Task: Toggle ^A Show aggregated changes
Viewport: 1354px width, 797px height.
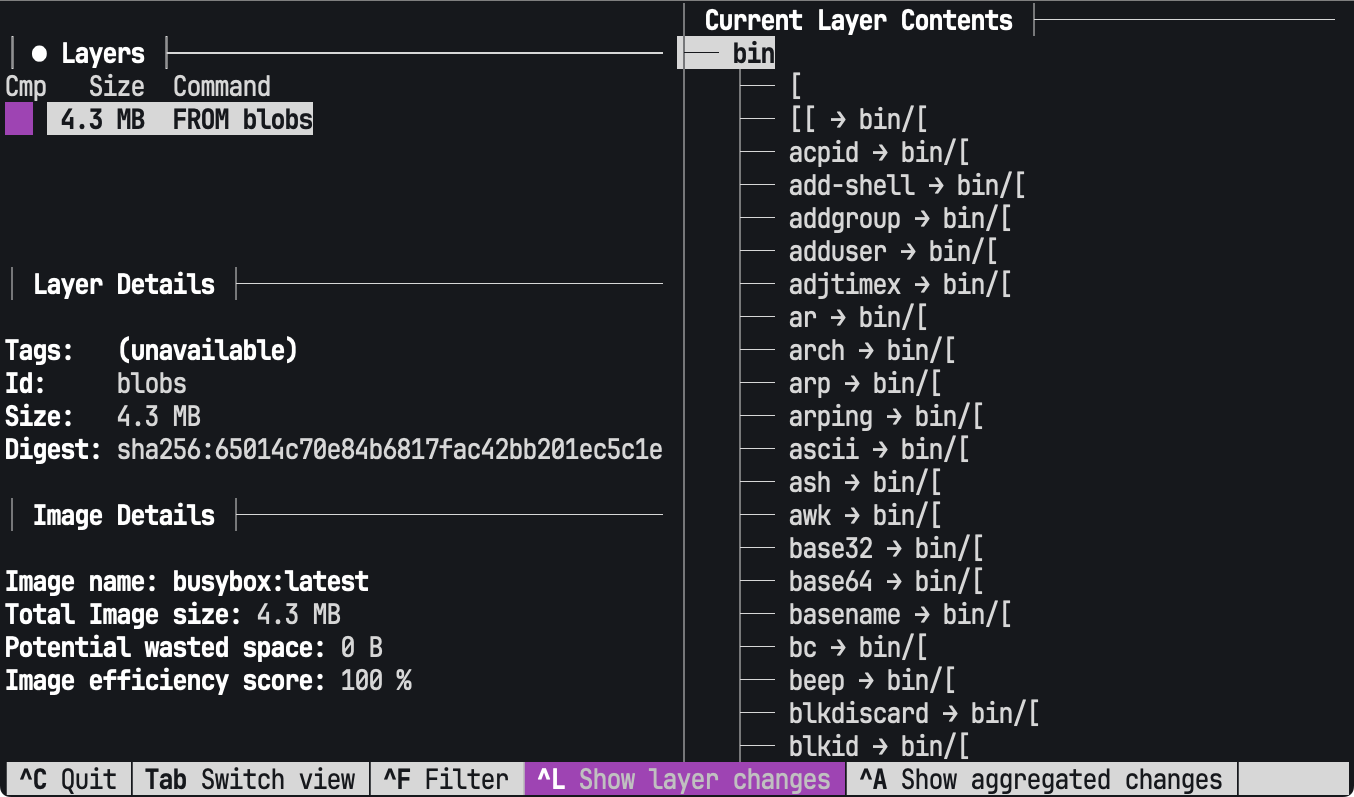Action: (1041, 779)
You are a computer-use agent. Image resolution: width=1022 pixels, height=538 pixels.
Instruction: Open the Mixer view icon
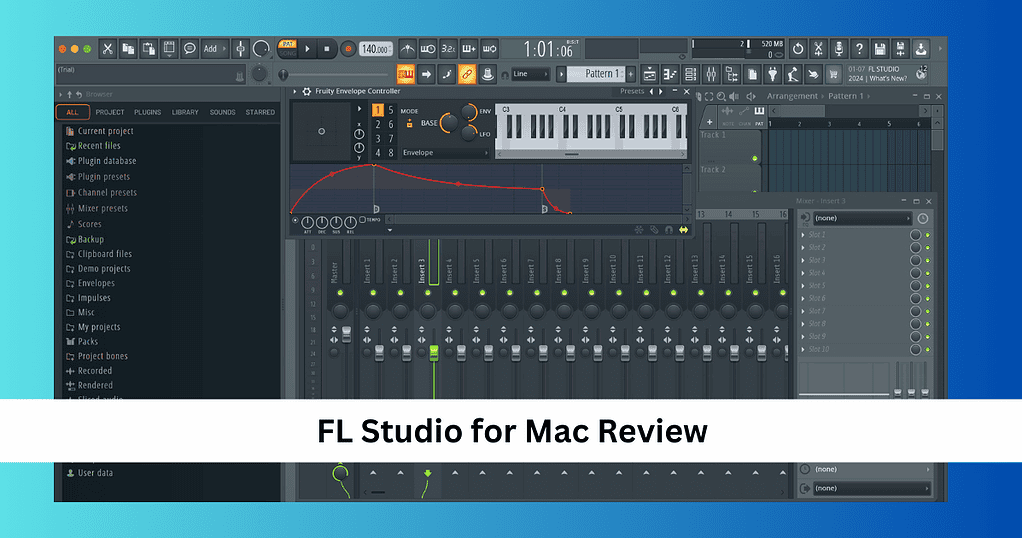click(x=711, y=74)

-=-=-

### Task
Copy out every one of the lines above word for word, but leave the pictures out.

### Result of the exercise
Task: Toggle ^A Show aggregated changes
Viewport: 1354px width, 797px height.
Action: (1041, 779)
You are a computer-use agent. Image resolution: width=1022 pixels, height=538 pixels.
Instruction: Open the Mixer view icon
click(x=711, y=74)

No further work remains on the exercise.